The book speaks of the important contribution women make in the built environment, in an industry which is traditionally dominated by men. It highlights the fundamental role they have in shaping a better built environment which hopefully encourages more women to enter this industry.

“It’s a great honour to be included in this list, I do think it’s important, not just for me but for all architects in Cyprus, male and female, because it recognises work that is being done on our island,” Elena said.

“It‘s important for women architects too because it highlights greater female participation. A better built environment is one which represents society more accurately, and more effectively serves various communities. The designers of the built environment therefore must be a reflection of society and more female representation will only benefit everyone in our country.”

feature2 the star observatory
The star observatory

Her inclusion is a testament to Elena’s dedication to creating spaces that transcend their physical boundaries to touch the lives of those within. For Elena, architecture is not merely a profession but a passionate pursuit to enrich society through thoughtful and purposeful design. “Architecture is problem-solving,” she said, summarising her profession’s role as a force for good. “The message we are trying to share is that good soulful design makes people healthier and happier and the impact on society at large cannot be underestimated.”

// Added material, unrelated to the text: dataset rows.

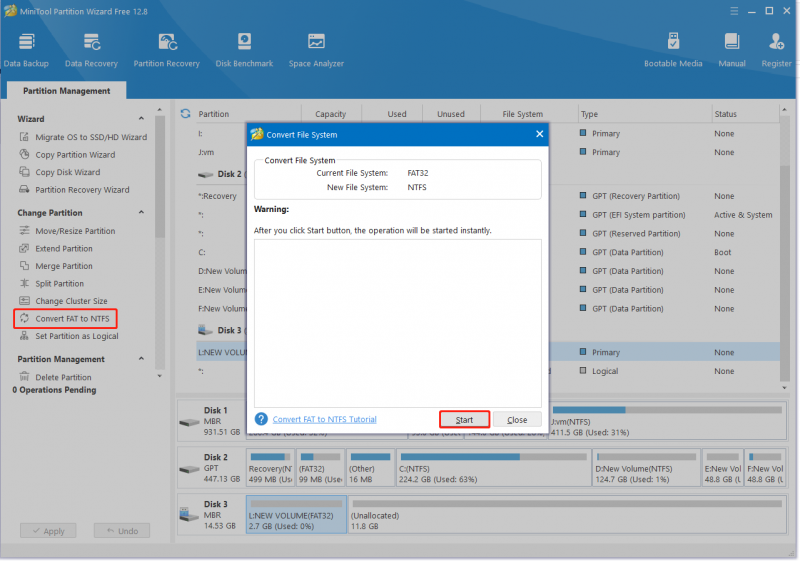Collapse the Change Partition section

coord(141,212)
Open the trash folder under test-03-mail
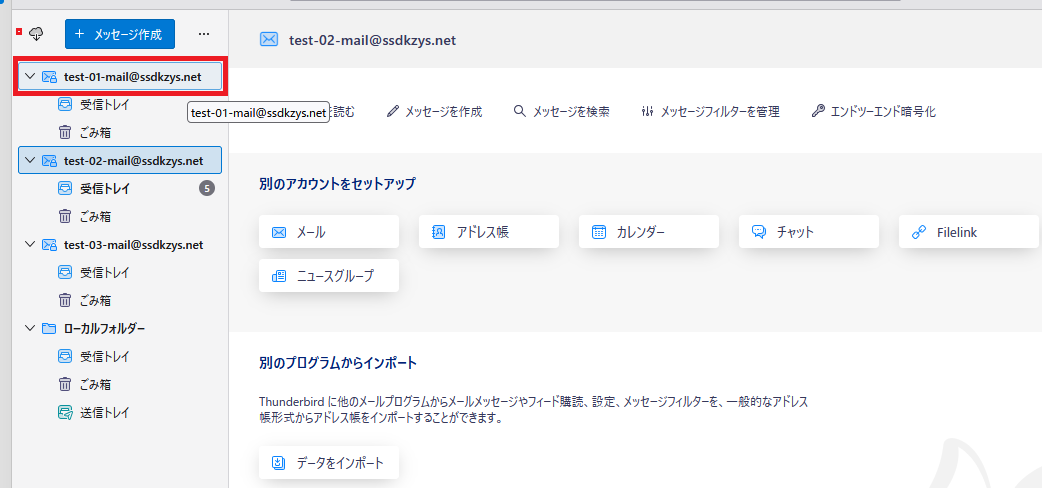This screenshot has width=1042, height=488. (94, 300)
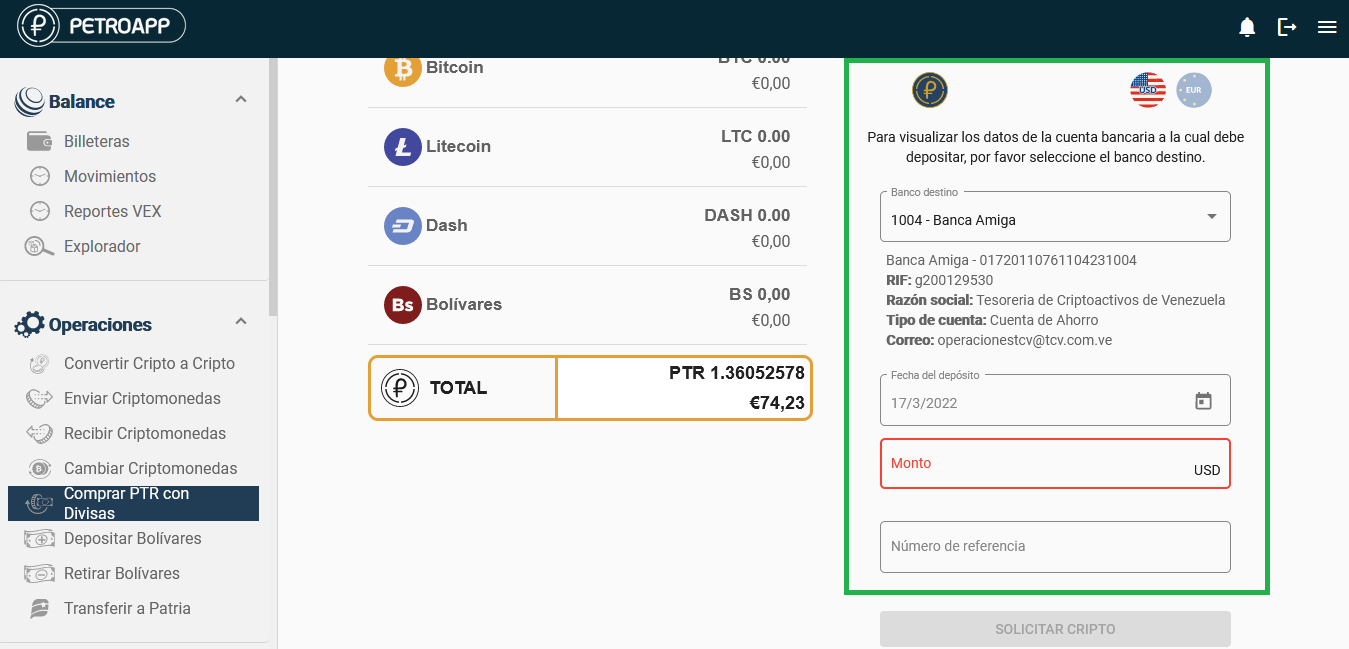
Task: Click the Monto input field
Action: pos(1040,464)
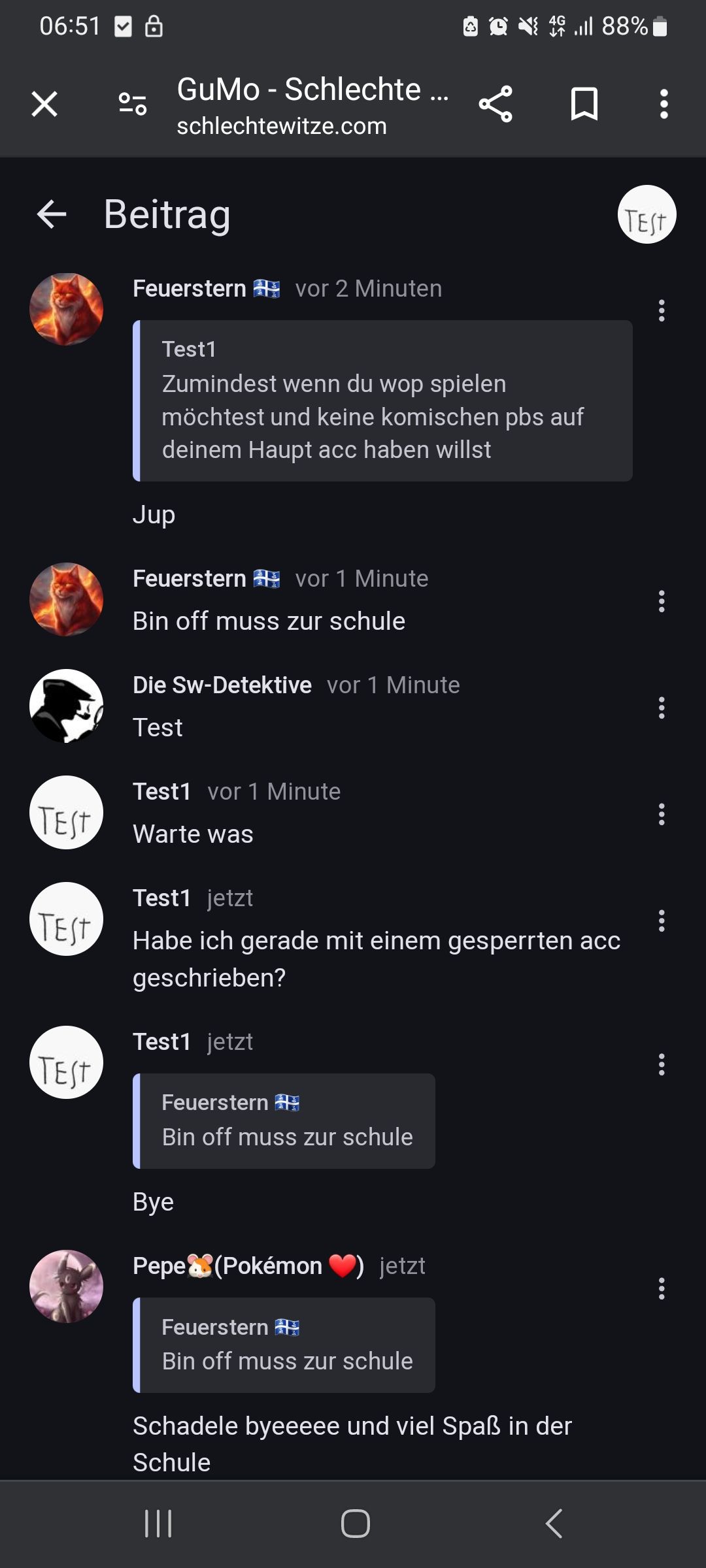Image resolution: width=706 pixels, height=1568 pixels.
Task: Open options for Feuerstern's "Jup" comment
Action: [662, 311]
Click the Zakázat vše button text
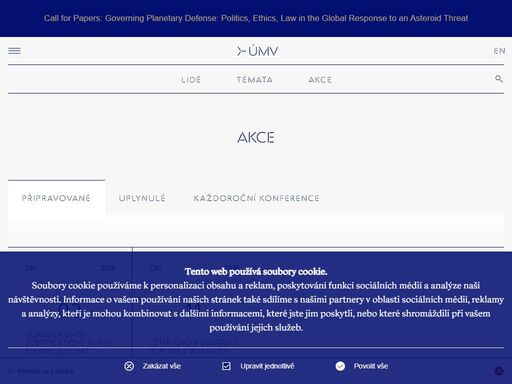The image size is (512, 384). pyautogui.click(x=162, y=366)
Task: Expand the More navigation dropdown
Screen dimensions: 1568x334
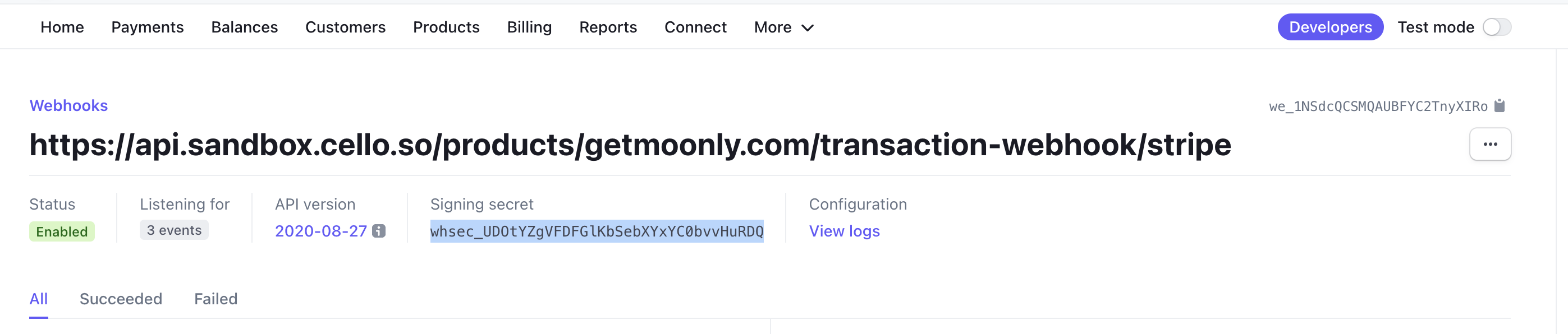Action: coord(784,27)
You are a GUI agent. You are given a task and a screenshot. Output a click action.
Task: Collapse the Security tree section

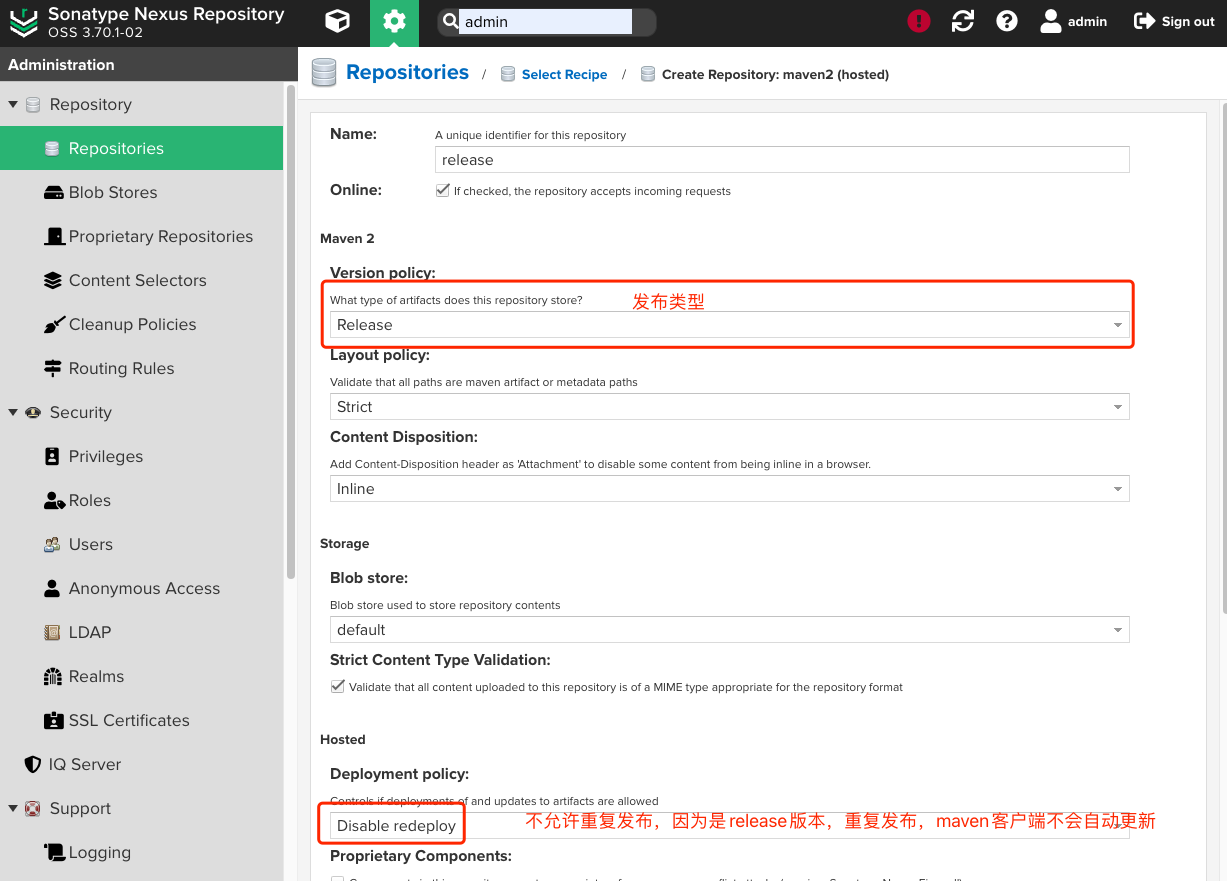pos(13,412)
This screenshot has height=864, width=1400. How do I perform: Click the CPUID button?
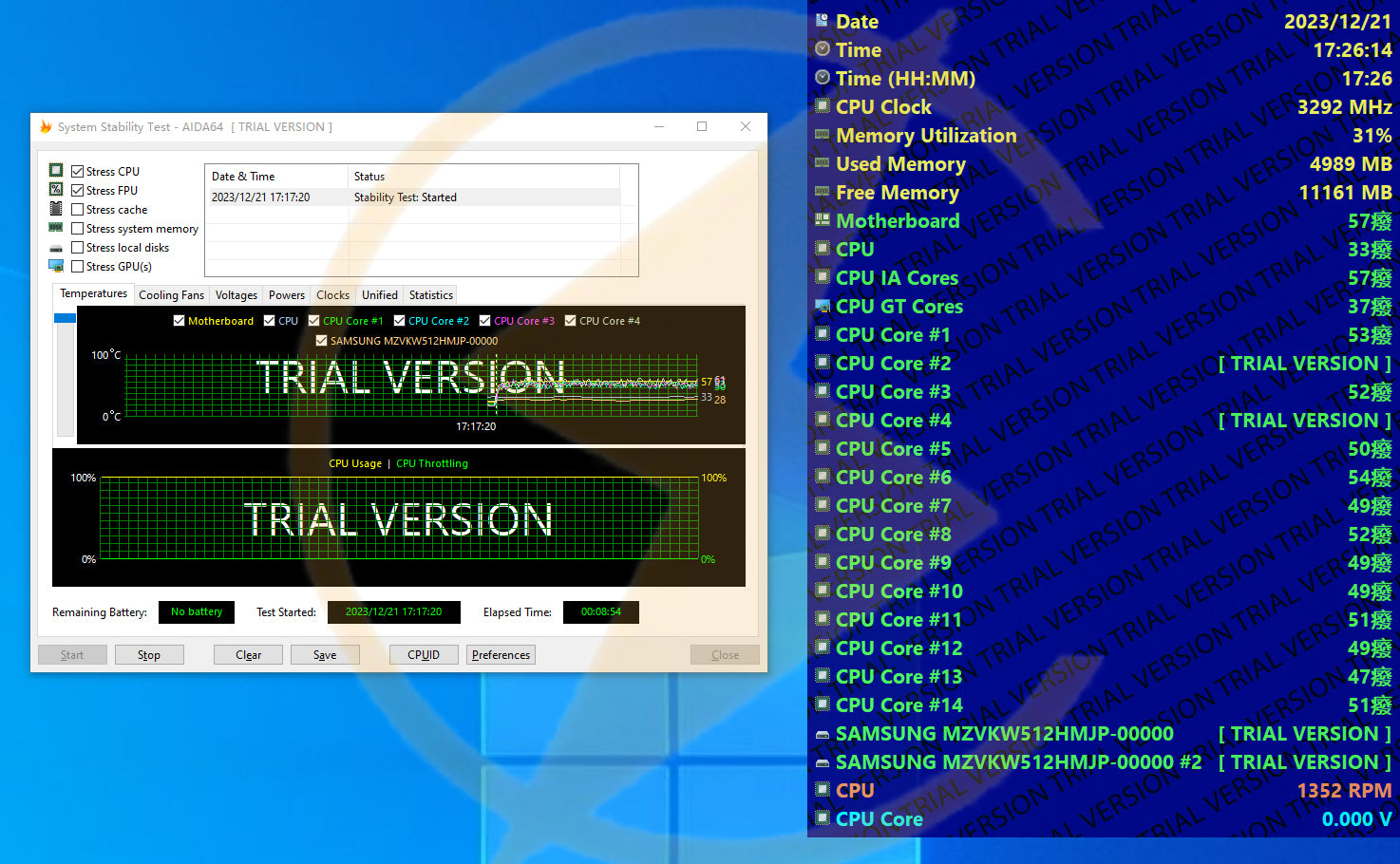coord(424,655)
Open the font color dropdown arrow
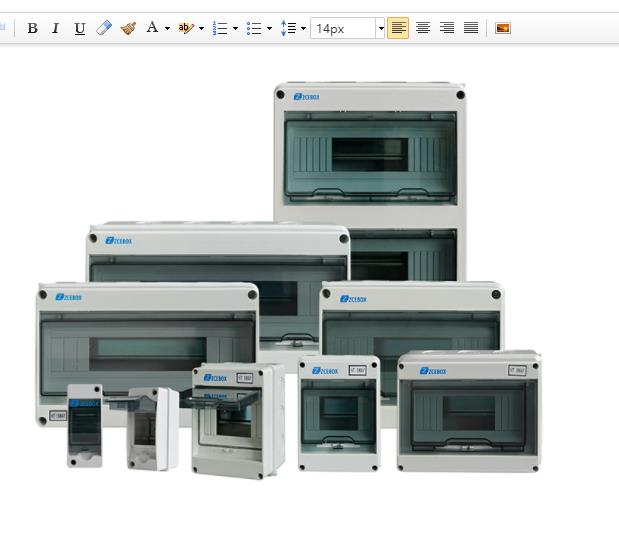This screenshot has height=536, width=619. (167, 28)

Elena’s most important works focus on public and cultural projects. One of these is the Troodos Observatory, a monument of exemplary architecture that can serve as an attraction in mountainous areas. Tsolakis Architects also undertook the first specially constructed women’s shelter in Cyprus for Spavo, a place that allows abused women to rebuild their lives. Projects such as The Culinary School and the Charisma Wellness Resort in Mykonos are architectural landmarks promoting health, longevity and spiritual wellbeing.

“We are mainly interested in public projects because there the work can reach the greatest number of people,” she said.

In her work, Elena is pragmatic and focused. She views architecture as a tool to create functional spaces that address real-life issues and improve daily living. Practical design choices, such as the placement of windows, reflect her belief that architecture must meet the needs of all users. “Windows are designed to offer a sense of freedom and connection to the outside while ensuring a feeling of safety. It is crucial for the emotional wellbeing of the women and children staying at the Cyprus Women’s shelter,” Elena added.

Each project, for her, is a step towards realising a vision where spaces not only exist but also speak to the hearts of those who inhabit them. Together with her siblings, Elena further extended the family’s architectural influence by establishing a new office in the UK. Looking forward, Elena is enthusiastic about exploring new ways to integrate functionality with innovation. “Our future projects promise to further blend sustainable practices with cutting-edge technology,” she said.

feature2 the riba bookElena Tsolaki’s journey in architecture goes beyond accolades and accomplishments; it is a story of passion and empathy to making a difference through the art of building. Her inclusion in the prestigious RIBA publication is not just a personal milestone but a recognition of the enduring impact of her work on society, marking her as a true visionary in the field of architecture in Cyprus.